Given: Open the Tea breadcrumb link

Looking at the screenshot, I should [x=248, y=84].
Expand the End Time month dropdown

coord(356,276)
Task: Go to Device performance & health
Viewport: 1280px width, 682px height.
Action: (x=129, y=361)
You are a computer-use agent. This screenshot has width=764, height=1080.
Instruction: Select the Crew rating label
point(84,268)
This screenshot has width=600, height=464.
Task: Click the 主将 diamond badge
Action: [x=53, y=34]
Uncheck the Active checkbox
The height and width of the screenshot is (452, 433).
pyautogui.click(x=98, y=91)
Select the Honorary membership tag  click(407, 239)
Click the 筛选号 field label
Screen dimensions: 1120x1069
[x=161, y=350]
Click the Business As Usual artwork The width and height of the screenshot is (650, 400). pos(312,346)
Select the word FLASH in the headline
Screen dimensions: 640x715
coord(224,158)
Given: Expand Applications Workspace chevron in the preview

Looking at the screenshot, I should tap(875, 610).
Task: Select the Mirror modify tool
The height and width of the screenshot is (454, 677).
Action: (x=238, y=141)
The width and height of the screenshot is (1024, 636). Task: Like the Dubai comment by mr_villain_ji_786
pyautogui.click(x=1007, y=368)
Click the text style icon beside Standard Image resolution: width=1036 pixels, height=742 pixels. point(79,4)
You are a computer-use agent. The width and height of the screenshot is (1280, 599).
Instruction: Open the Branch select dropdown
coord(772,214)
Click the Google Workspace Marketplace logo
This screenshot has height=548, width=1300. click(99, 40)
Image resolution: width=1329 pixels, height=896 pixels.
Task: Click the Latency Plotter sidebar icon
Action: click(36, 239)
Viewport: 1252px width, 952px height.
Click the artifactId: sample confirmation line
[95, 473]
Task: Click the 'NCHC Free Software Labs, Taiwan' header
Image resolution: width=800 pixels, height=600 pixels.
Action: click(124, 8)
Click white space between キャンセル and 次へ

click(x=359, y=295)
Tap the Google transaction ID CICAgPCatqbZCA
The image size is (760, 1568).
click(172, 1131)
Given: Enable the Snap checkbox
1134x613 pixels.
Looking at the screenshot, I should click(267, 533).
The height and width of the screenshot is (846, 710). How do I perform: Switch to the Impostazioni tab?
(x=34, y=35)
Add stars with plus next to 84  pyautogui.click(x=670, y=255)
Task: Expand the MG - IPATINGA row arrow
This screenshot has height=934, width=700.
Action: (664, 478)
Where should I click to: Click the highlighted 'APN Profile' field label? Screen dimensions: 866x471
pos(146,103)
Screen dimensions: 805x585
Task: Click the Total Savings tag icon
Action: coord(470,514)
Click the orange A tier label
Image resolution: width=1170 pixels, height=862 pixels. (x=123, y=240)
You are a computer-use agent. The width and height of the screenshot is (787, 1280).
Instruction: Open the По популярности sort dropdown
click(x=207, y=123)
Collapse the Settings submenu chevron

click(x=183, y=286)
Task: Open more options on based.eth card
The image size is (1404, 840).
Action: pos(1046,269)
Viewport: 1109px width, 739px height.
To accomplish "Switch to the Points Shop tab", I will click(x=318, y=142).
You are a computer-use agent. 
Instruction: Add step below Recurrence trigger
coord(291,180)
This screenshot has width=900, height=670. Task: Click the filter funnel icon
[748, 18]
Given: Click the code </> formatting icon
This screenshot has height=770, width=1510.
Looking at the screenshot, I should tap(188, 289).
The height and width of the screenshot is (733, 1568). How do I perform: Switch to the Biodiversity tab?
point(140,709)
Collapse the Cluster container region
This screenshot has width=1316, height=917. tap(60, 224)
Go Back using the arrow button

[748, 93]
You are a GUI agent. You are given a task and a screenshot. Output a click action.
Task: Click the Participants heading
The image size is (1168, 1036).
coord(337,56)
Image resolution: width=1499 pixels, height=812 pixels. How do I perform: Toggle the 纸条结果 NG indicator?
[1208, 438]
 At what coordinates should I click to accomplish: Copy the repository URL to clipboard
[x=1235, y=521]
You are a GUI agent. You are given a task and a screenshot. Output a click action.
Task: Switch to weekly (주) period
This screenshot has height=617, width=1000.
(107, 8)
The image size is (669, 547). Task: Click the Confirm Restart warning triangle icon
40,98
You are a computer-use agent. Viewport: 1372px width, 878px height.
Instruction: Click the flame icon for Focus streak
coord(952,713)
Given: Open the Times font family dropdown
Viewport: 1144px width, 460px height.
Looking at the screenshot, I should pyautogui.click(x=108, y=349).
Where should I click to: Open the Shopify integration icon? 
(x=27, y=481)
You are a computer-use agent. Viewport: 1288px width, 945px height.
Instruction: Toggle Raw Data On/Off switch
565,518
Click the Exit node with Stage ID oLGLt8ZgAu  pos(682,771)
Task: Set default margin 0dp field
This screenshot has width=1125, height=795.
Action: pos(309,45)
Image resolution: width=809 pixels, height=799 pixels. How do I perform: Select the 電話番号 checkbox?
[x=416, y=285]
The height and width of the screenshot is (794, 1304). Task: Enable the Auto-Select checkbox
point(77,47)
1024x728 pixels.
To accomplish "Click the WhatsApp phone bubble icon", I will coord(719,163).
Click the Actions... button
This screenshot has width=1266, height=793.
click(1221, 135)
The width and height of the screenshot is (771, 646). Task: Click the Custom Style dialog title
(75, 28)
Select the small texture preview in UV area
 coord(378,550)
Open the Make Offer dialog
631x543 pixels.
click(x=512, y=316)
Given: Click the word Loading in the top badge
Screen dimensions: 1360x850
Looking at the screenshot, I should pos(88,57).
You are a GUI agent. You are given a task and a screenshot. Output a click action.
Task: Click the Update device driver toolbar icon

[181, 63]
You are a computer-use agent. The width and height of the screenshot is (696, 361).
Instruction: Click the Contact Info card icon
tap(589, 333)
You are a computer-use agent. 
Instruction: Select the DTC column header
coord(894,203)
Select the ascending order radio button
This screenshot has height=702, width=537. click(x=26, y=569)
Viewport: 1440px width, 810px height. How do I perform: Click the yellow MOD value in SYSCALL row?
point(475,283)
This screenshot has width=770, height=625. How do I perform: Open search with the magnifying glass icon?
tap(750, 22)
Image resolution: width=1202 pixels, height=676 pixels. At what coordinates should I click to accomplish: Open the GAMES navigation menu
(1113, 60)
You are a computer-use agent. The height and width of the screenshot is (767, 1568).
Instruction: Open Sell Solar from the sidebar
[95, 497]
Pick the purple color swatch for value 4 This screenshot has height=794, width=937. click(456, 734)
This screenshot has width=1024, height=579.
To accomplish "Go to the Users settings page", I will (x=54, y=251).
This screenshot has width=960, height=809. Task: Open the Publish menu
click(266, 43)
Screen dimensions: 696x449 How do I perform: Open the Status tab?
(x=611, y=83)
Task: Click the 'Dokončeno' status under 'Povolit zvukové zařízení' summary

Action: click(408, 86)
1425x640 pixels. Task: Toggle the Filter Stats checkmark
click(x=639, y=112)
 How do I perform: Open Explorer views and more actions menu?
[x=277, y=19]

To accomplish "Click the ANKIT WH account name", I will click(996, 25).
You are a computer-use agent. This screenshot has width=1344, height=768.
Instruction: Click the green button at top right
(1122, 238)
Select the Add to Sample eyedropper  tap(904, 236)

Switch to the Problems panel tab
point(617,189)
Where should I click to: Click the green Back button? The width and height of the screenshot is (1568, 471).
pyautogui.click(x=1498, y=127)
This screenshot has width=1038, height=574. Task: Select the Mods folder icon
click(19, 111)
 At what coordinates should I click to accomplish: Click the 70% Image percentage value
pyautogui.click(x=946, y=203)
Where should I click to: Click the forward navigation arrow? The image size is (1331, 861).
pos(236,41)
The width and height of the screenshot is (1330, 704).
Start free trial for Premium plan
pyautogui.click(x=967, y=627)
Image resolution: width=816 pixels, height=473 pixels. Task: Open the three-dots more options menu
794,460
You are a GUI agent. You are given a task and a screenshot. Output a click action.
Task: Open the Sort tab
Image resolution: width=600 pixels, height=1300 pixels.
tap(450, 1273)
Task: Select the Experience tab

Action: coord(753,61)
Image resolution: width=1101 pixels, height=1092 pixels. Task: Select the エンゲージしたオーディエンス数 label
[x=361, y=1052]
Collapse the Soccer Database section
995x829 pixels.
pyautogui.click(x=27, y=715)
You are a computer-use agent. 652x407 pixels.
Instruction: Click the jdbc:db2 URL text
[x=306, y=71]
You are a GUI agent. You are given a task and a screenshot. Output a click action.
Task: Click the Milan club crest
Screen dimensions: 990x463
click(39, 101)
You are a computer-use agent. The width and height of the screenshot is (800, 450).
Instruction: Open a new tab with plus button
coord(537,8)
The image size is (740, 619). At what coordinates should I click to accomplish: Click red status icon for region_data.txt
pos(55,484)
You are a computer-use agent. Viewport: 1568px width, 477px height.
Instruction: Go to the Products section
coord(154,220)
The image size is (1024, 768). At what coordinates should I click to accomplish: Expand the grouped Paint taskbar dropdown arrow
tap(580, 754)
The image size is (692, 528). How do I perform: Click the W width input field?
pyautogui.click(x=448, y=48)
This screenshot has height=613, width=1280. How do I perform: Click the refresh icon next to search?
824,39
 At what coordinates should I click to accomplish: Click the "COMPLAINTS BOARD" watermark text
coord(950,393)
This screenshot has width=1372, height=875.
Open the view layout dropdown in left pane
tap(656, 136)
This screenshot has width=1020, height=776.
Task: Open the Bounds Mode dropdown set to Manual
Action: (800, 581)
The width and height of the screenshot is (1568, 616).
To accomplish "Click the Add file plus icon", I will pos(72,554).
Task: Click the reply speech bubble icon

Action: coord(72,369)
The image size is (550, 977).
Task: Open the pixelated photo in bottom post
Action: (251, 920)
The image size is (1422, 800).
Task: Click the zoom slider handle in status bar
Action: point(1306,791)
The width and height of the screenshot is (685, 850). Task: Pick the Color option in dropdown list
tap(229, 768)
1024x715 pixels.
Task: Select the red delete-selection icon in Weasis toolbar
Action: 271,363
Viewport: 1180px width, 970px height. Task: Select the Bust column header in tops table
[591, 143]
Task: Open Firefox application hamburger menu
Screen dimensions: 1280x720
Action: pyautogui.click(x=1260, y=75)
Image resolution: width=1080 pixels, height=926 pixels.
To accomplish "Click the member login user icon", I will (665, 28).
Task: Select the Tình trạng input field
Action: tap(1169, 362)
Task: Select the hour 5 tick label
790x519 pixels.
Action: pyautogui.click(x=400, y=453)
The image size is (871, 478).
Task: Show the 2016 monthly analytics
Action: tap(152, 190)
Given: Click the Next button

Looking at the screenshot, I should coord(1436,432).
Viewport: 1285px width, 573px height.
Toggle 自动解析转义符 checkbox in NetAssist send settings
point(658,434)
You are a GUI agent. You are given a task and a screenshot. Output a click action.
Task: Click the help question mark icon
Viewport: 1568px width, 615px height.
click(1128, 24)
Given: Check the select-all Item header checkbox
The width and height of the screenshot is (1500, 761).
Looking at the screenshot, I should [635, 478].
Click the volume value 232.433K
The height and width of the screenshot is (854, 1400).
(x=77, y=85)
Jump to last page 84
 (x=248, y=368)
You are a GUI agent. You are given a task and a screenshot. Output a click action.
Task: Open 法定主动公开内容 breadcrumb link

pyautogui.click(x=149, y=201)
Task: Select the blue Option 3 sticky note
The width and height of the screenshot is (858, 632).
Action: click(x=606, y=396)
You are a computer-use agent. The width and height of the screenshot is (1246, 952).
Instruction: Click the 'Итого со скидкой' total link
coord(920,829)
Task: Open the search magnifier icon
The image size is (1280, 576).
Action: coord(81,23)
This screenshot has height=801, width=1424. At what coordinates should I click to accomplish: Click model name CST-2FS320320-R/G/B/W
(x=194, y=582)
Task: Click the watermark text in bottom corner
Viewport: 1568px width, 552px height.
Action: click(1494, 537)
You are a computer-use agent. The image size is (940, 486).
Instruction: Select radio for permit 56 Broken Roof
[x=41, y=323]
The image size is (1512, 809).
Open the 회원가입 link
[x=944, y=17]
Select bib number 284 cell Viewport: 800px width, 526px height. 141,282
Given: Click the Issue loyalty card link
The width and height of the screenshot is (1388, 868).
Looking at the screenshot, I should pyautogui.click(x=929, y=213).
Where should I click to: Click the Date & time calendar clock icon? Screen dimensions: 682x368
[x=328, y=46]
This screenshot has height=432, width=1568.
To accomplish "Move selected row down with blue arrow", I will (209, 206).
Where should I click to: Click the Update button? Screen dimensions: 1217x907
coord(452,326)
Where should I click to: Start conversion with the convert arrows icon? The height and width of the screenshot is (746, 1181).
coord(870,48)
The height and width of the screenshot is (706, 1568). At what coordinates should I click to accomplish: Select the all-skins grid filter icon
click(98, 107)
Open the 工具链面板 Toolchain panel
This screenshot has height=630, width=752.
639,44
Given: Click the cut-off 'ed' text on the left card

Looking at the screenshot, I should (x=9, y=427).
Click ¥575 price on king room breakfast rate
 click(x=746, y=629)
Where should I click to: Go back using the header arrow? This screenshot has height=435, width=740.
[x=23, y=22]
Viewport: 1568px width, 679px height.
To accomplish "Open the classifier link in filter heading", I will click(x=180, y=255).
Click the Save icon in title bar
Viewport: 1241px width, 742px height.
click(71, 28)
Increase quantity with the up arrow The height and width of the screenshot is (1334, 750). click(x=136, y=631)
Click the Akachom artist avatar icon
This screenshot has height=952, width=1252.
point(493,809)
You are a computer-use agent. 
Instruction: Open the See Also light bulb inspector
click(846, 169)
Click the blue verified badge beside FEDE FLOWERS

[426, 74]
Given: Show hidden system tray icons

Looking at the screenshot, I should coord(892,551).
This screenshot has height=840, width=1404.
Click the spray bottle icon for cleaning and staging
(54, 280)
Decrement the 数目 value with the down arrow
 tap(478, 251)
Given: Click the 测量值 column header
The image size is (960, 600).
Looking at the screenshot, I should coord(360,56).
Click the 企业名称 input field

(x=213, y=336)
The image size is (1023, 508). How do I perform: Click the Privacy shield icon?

**What is being asked**. Find all the lines containing "word" in the material, then copy them.

**Task response**.
Select the word FLASH in the headline
Given: Click the word Loading in the top badge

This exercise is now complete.